Code to look at 'Booking Recidivism'. Political piece is here. R based animation is here.

# Notes on Data
# The Whatcom County Inmate press releases were used to compile this data. Unique identifiers were created from paste First, Middle, Last Names. In R:

# paste(Booked201x$FirstMiddle,Booked201x$Last)

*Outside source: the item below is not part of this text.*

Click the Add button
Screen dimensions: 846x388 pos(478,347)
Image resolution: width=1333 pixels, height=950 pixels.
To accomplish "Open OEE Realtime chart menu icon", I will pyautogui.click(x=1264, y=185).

#Unique numerical IDs weren't appended to the press releases until 2013. Data may be subject to revision. For R code see here This code is messy,over complicated,uses some side effects, etc. You can do better than this? 

library(lattice)
library(dplyr)

#load data for Crimes (Charges Booked)

setwd("C:/JoyGilfilen/Bookings/2011")
Crimes2011 <- read.csv("CrimeASCII.csv", fill=FALSE, header = FALSE, strip.white = TRUE, sep = ",", quote = "", stringsAsFactors = FALSE)
setwd("C:/JoyGilfilen/Bookings/2012")
Crimes2012 <- read.csv("CrimeASCII.csv", fill=FALSE, header = FALSE, strip.white = TRUE, sep = ",", quote = "", stringsAsFactors = FALSE)
setwd("C:/JoyGilfilen/Bookings/2013")
Crimes2013 <- read.csv("CrimeASCII.csv", fill=FALSE, header = FALSE, strip.white = TRUE, sep = ",", quote = "", stringsAsFactors = FALSE)
setwd("C:/JoyGilfilen/Bookings/2014")
Crimes2014 <- read.csv("CrimeASCII.csv", fill=FALSE, header = FALSE, strip.white = TRUE, sep = ",", quote = "", stringsAsFactors = FALSE)
setwd("C:/JoyGilfilen/Bookings/2015")
Crimes2015 <- read.csv("CrimeASCII.csv", fill=FALSE, header = FALSE, strip.white = TRUE, sep = ",", quote = "", stringsAsFactors = FALSE)
Crimes <- (rbind(Crimes2011,Crimes2012,Crimes2013,Crimes2014,Crimes2015))
colnames(Crimes) <- c("Court","Charge")

#load data for Bookings
setwd("C:/JoyGilfilen/Bookings/2011")
Booked2011 <- read.csv("Booked.csv",stringsAsFactors=FALSE,header=FALSE,fill=FALSE)
setwd("C:/JoyGilfilen/Bookings/2012")
Booked2012 <- read.csv("Booked.csv",stringsAsFactors=FALSE,header=FALSE,fill=FALSE)
setwd("C:/JoyGilfilen/Bookings/2013")
Booked2013 <- read.csv("Booked.csv",stringsAsFactors=FALSE,header=FALSE,fill=FALSE)
setwd("C:/JoyGilfilen/Bookings/2014")
Booked2014 <- read.csv("Booked.csv",stringsAsFactors=FALSE,header=FALSE,fill=FALSE)
setwd("C:/JoyGilfilen/Bookings/2015")
Booked2015 <- read.csv("Booked.csv",stringsAsFactors=FALSE,header=FALSE,fill=FALSE)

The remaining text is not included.